We've had a lot of rain in the past few days, so my instant suspect was a problem with the DSL circuit that alpha and beta share for their Internet access. Pings from home to the servers were dropping 50% of the time. But, as I started to dig deeper, that hypothesis started losing ground. They weren't responding to SSH, and there was an odd period of high traffic on the MRTG traces for both servers. I began to suspect that the two servers had been compromised. (In other works, hacked! cracked! pwned!)
Thankfully that turned out to be wrong as well. I finally managed to SSH into Alpha and Beta from another host. A quick check of logins, active processes, and open network ports showed that both servers were exactly as they should be.
I turned my attention back to the possibility of a network problem, but things weren't adding up. Normally, when you are having connection problems, the problem is in what telco types call the last mile or the local loop meaning that circuit at the very edge of the carrier's network to you.
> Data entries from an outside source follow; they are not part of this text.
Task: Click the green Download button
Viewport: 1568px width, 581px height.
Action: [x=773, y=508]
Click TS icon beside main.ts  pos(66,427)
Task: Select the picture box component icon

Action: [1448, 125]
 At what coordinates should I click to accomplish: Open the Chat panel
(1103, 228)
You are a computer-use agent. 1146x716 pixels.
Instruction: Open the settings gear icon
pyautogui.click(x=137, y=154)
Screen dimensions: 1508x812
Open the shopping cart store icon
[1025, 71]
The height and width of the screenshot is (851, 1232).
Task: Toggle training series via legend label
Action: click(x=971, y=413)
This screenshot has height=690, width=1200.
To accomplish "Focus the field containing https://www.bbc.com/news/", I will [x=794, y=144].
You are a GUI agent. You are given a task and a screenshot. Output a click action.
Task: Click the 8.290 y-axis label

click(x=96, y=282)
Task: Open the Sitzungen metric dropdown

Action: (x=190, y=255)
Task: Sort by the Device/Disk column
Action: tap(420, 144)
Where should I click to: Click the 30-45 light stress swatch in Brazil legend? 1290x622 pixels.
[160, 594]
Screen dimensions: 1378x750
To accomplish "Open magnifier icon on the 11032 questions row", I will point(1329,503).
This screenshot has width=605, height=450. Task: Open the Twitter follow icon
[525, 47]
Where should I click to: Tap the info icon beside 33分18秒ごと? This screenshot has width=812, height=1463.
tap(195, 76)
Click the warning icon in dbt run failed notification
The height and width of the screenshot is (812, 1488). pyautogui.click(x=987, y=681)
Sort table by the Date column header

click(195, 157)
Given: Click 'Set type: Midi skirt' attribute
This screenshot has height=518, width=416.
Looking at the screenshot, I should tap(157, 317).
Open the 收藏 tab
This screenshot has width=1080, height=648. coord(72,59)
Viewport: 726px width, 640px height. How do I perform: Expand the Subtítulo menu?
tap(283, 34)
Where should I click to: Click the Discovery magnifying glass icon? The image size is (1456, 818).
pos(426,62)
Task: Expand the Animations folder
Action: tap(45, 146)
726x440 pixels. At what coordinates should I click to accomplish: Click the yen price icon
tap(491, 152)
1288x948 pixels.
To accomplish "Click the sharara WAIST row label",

Yet, both my cable service and the DSL service at Alpha's and Beta's undisclosed secure location appeared to be fine. The problem only manifested itself when one site tried to talk to the other. A traceroute from here to there brought the real problem to the light:
Microsoft Windows 2000 [Version 5.00.2195] (C) Copyright 1985-2000 Microsoft Corp. C:\Documents and Settings\netcurmudgeon>tracert alpha.houseofhum.com Tracing route to gpip.org [184.108.40.206] over a maximum of 30 hops: 1 7 ms 6 ms 8 ms 10.4.40.1 2 7 ms 7 ms 7 ms glstsysc01-gex0102000.ct.ri.cox.net [220.127.116.11] 3 10 ms 11 ms 11 ms provsysj01-atm020311.rd.ri.cox.net [18.104.22.168] 4 10 ms 10 ms 12 ms provdsrj01-ge600.rd.ri.cox.net [22.214.171.124] 5 12 ms 10 ms 12 ms provbbrj01-ge020.rd.ri.cox.net [126.96.36.199] 6 17 ms 15 ms 15 ms NYRKBBRJ01-so000.R2.ny.cox.net [188.8.131.52] 7 17 ms 16 ms 16 ms 184.108.40.206 8 22 ms 19 ms 20 ms 220.127.116.11 9 28 ms 35 ms 24 ms mrfdbbrj02-ge030.rd.dc.cox.net [18.104.22.168] 10 24 ms 23 ms 23 ms ashbbbrj01-pos020100.r2.as.cox.net [22.214.171.124] 11 21 ms * * 126.96.36.199 12 23 ms * * sp0-4-ASBNVAAS.broadwing.com [188.8.131.52] 13 * * 25 ms serial2-0-0.e1.nwrk.broadwing.net [184.108.40.206] 14 * * * Request timed out. 15 28 ms 27 ms * p6-0.c0.nwyk.broadwing.net [220.127.116.11] 16 * * * Request timed out. 17 25 ms 27 ms * 18.104.22.168 18 * 26 ms * hartford.atm.ntplx.net [22.214.171.124] 19 * * * Request timed out. 20 43 ms * * ip-65-75-17-31.ct.dsl.ntplx.com [126.96.36.199] 21 * 40 ms * ip-65-75-17-31.ct.dsl.ntplx.com [188.8.131.52] 22 * * * Request timed out. 23 39 ms 40 ms * ip-65-75-17-31.ct.dsl.ntplx.com [184.108.40.206] 24 * * 38 ms ip-65-75-17-31.ct.dsl.ntplx.com [220.127.116.11] Trace complete. C:\Documents and Settings\netcurmudgeon>
There, right in the middle of the trip we start losing packets (the red asteriks). Further poking showed that whatever router has the IP address 18.104.22.168 was (still is) dropping half of the traffic that gets to it. The address doesn't resolve to a name, so I can't tell if it's Cox's or Broadwing's problem, but right at the border of their networks something is amis. Hopefully some groggy geek or geekette has been paged in and is looking at it.
Hey, from my perspective at least I'm not owned!